Below are records; copy every line among them that contains the word "plus".

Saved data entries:
-------------------------
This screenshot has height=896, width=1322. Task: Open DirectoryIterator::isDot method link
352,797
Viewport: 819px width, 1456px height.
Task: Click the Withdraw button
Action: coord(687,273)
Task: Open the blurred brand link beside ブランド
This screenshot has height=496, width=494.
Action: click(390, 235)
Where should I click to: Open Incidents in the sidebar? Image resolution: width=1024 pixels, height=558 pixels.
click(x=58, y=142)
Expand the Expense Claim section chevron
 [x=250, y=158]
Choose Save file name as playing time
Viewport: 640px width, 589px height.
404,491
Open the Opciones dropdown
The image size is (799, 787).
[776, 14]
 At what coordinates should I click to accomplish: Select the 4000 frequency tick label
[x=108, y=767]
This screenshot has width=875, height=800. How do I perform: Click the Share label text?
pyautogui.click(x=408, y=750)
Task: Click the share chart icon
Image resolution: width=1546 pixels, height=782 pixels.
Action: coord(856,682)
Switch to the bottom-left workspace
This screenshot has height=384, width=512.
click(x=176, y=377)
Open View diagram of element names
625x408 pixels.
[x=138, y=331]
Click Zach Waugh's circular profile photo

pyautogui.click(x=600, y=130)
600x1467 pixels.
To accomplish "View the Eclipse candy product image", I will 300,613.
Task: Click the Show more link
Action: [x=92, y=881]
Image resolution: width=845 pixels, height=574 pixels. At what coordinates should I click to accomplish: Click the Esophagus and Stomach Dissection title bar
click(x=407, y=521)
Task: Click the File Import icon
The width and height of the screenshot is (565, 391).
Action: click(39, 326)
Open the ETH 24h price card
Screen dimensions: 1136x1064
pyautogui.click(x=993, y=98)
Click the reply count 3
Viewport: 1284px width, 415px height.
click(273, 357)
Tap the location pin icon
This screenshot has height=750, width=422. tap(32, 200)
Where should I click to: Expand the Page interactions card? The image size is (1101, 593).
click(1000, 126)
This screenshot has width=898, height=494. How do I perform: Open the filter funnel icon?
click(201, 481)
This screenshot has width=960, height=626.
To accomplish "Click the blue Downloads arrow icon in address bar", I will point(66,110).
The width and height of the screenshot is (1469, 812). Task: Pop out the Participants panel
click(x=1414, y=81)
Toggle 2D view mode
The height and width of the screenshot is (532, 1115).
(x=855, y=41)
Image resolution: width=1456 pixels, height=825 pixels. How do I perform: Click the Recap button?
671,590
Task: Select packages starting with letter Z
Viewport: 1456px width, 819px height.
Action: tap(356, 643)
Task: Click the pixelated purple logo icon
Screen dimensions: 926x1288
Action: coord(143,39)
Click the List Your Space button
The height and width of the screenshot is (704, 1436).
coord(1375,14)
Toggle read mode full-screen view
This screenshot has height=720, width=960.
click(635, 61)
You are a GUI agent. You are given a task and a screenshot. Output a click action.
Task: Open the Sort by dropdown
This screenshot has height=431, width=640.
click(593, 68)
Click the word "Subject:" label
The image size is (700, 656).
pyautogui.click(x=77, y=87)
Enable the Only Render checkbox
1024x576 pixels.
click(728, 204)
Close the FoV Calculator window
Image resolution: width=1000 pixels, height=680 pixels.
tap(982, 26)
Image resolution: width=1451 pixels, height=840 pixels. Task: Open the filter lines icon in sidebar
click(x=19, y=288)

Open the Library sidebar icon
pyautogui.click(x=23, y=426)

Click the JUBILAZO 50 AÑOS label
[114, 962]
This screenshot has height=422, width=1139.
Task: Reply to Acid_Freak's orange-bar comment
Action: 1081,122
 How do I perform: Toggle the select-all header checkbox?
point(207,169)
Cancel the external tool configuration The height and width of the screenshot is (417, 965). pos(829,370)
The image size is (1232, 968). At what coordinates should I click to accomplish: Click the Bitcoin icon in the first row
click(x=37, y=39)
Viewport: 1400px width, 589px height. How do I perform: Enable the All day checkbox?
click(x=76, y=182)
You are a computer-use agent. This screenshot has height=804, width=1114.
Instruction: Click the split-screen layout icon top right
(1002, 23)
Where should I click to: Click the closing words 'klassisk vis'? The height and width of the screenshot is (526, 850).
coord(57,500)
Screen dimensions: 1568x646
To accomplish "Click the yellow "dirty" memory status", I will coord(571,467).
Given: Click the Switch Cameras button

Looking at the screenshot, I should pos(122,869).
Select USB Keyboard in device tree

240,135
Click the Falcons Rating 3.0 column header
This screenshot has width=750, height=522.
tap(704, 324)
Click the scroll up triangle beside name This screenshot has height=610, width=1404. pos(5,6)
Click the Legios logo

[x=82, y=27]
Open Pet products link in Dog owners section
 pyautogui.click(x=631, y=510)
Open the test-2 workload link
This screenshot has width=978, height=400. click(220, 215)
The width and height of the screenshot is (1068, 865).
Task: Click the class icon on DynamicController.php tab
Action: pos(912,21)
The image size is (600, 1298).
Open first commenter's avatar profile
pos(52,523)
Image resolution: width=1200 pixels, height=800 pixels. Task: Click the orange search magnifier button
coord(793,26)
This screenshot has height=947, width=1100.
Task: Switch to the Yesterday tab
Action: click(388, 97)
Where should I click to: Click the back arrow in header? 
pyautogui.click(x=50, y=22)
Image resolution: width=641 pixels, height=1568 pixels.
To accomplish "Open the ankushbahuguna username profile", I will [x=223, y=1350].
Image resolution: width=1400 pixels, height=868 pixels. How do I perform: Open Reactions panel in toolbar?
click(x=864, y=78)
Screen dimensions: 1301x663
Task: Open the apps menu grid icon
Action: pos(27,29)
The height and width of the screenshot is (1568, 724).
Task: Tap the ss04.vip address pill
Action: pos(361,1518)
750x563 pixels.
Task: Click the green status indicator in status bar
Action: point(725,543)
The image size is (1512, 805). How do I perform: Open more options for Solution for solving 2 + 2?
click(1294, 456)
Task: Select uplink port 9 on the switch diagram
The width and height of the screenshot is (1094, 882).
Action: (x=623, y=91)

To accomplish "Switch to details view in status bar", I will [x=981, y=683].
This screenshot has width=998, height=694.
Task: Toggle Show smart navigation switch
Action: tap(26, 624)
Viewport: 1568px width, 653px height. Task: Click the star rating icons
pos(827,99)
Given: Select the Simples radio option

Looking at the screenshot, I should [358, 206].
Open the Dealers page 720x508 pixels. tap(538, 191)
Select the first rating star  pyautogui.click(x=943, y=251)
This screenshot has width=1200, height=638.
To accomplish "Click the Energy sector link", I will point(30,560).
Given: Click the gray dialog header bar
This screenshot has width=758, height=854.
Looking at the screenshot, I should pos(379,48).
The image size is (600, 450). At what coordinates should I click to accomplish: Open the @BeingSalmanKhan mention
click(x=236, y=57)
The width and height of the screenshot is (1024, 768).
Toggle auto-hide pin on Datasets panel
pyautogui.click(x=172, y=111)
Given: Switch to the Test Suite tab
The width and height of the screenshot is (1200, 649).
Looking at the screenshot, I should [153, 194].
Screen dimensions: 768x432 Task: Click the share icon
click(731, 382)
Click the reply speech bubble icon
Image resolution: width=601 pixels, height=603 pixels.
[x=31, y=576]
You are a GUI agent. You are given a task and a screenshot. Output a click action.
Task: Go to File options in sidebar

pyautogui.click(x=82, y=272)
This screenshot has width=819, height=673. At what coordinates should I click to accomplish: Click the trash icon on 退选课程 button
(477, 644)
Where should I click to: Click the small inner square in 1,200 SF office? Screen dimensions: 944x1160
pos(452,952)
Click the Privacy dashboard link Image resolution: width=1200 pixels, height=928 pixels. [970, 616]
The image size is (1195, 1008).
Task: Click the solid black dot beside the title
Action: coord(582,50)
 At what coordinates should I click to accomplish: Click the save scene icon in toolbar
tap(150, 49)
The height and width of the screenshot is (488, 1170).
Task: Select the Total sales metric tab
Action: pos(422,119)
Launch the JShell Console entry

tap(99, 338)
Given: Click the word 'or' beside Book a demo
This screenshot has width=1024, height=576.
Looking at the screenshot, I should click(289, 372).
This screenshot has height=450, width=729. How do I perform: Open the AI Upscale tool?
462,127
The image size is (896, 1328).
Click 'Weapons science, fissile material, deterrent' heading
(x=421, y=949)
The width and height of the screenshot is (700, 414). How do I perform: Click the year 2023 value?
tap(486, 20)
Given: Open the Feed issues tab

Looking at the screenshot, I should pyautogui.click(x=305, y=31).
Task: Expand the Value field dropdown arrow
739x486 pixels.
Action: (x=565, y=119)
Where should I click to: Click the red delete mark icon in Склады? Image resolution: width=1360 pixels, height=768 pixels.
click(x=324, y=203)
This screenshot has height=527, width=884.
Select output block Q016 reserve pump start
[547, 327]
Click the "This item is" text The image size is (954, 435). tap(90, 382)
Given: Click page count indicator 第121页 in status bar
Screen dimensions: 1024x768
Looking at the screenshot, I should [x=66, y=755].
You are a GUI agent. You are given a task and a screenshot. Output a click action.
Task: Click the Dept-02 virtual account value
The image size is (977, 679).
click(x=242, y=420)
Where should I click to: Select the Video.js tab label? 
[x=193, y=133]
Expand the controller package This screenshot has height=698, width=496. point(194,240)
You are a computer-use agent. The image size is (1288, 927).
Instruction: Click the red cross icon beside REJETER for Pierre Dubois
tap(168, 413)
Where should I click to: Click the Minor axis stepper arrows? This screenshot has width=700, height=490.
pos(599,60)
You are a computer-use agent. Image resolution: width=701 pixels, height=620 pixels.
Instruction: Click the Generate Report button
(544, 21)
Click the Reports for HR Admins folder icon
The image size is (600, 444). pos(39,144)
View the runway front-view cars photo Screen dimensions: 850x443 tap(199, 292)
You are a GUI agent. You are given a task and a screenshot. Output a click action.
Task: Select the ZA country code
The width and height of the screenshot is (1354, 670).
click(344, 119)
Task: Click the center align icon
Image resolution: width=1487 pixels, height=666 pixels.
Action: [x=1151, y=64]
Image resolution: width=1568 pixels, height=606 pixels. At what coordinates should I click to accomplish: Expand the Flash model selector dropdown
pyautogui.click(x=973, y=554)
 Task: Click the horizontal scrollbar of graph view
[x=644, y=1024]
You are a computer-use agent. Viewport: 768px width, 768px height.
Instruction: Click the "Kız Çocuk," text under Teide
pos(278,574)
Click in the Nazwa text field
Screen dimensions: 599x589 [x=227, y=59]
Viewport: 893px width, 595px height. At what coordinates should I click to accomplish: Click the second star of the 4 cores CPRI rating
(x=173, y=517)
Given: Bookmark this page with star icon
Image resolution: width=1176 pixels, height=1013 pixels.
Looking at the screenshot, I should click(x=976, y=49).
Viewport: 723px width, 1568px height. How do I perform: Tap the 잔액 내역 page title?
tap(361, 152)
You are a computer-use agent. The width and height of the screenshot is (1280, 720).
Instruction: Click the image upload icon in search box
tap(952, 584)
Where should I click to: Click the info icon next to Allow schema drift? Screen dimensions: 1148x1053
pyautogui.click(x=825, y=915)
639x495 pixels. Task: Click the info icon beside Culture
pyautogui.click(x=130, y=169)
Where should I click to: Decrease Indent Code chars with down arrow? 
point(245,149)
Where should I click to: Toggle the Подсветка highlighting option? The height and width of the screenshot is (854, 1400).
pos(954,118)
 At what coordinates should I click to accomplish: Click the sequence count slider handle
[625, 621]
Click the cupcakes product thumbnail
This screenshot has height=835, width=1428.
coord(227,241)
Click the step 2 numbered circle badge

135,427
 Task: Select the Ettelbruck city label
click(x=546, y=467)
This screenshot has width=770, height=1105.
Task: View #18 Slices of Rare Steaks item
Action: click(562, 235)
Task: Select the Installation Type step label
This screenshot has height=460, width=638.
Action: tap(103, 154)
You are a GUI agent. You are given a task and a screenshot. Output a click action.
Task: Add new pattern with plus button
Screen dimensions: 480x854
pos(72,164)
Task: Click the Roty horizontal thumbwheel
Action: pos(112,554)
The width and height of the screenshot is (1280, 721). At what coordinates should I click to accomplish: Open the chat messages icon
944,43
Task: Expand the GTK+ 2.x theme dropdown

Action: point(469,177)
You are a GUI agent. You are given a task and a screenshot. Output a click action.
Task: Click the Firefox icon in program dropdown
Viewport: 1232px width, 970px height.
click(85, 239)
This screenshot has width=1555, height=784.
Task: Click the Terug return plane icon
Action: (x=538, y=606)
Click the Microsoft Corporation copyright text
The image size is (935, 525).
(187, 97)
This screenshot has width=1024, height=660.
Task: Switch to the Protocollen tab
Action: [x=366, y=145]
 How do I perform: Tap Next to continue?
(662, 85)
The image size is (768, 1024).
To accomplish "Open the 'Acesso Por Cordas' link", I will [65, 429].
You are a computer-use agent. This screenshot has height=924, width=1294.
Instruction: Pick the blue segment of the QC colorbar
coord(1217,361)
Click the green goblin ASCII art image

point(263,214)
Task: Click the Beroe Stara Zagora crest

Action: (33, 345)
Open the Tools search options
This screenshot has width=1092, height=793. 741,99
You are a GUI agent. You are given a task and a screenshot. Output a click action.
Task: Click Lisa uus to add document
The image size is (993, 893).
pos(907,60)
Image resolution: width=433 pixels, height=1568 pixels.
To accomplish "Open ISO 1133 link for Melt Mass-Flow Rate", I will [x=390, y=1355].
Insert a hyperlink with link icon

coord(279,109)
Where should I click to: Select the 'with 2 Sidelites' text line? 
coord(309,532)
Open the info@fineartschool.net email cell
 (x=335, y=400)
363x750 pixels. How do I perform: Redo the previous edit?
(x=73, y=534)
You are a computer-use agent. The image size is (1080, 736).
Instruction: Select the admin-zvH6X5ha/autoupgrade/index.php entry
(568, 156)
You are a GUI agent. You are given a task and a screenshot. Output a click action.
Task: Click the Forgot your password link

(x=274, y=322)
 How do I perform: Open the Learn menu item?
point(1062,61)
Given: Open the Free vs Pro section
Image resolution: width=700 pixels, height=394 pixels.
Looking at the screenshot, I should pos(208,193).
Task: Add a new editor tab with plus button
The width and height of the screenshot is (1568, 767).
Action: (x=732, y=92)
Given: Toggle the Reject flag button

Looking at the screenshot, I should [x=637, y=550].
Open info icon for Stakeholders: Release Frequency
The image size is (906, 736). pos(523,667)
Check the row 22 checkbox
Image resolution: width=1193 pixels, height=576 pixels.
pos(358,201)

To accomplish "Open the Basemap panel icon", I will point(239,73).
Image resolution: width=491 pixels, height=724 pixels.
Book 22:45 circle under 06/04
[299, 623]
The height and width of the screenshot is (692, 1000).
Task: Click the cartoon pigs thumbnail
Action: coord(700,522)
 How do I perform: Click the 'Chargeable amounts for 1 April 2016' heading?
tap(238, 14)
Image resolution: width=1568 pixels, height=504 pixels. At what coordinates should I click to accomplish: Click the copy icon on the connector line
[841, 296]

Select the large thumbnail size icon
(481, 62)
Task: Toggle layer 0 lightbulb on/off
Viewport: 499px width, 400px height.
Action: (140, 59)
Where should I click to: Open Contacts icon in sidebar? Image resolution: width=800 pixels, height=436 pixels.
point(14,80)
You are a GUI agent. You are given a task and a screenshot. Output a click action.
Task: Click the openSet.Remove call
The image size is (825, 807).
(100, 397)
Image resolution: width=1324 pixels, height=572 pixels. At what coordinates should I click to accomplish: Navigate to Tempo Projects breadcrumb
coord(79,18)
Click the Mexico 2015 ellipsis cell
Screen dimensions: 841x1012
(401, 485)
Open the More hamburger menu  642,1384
-------------------------
● YOUR SOLUTION:
Task: Add new pattern with plus button
Task: Add a new editor tab with plus button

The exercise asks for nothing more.